McIntosh announced her resignation in January 2023, weeks after global CEO Markus Dohle also departed.

== Authors Equity ==
In 2024, McIntosh launched Authors Equity with co-founders Don Weisberg, former CEO of Macmillan Publishers, and Nina von Moltke, former president of strategic development at Penguin Random House. The company offers no advances but pays authors a majority share of each book's profits, with a lean staff supplemented by freelance editors, publicists, and marketers. The Hollywood Reporter compared the arrangement as similar to some in the indie film industry. Early investors include authors James Clear, Tim Ferriss, and Louise Penny.
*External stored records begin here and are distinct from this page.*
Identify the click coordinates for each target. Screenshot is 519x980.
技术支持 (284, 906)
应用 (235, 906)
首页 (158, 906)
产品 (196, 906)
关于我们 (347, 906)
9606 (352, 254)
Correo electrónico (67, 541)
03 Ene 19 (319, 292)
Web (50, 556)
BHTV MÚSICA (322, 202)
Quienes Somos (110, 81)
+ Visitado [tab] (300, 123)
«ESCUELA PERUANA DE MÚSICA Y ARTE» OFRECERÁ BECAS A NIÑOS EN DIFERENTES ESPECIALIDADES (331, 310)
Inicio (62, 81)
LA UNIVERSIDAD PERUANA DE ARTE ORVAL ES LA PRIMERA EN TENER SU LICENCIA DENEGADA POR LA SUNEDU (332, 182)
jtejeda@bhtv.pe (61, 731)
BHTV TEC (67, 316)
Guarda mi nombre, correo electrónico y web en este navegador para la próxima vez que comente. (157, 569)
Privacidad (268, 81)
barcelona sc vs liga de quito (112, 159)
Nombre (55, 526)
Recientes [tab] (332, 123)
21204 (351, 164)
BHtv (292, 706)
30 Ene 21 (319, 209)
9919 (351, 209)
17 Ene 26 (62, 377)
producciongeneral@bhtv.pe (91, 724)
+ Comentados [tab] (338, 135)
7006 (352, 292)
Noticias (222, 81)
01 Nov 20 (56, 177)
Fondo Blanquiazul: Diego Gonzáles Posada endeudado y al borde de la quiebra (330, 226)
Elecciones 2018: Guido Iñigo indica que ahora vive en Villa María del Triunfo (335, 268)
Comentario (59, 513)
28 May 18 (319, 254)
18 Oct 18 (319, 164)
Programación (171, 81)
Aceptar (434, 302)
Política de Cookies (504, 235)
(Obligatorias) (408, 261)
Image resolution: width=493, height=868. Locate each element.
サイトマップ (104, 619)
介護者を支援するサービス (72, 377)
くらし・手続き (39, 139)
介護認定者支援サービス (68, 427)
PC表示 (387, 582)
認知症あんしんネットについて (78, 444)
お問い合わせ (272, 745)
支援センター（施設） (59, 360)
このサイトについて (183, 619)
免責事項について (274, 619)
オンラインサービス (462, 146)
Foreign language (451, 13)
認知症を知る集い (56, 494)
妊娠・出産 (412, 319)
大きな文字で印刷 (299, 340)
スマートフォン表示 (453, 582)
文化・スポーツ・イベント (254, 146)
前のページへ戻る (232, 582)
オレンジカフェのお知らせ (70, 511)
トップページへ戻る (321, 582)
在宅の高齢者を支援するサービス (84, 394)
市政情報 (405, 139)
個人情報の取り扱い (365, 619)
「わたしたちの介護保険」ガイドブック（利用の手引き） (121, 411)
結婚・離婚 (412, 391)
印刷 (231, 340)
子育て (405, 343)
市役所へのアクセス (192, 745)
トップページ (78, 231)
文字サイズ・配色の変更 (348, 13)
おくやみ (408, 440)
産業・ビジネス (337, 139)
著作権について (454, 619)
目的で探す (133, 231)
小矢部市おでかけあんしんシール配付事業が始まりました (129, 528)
Distribution is handled by Simon & Schuster.

== Other roles ==
In December 2023, McIntosh was named an independent director on the newly formed board of Simon & Schuster, following the publisher's acquisition by private equity firm KKR. She is also president of the board of directors of the literary nonprofit Poets & Writers.

== Recognition ==
McIntosh was named to the Forbes "50 Over 50: Vision" list in 2021.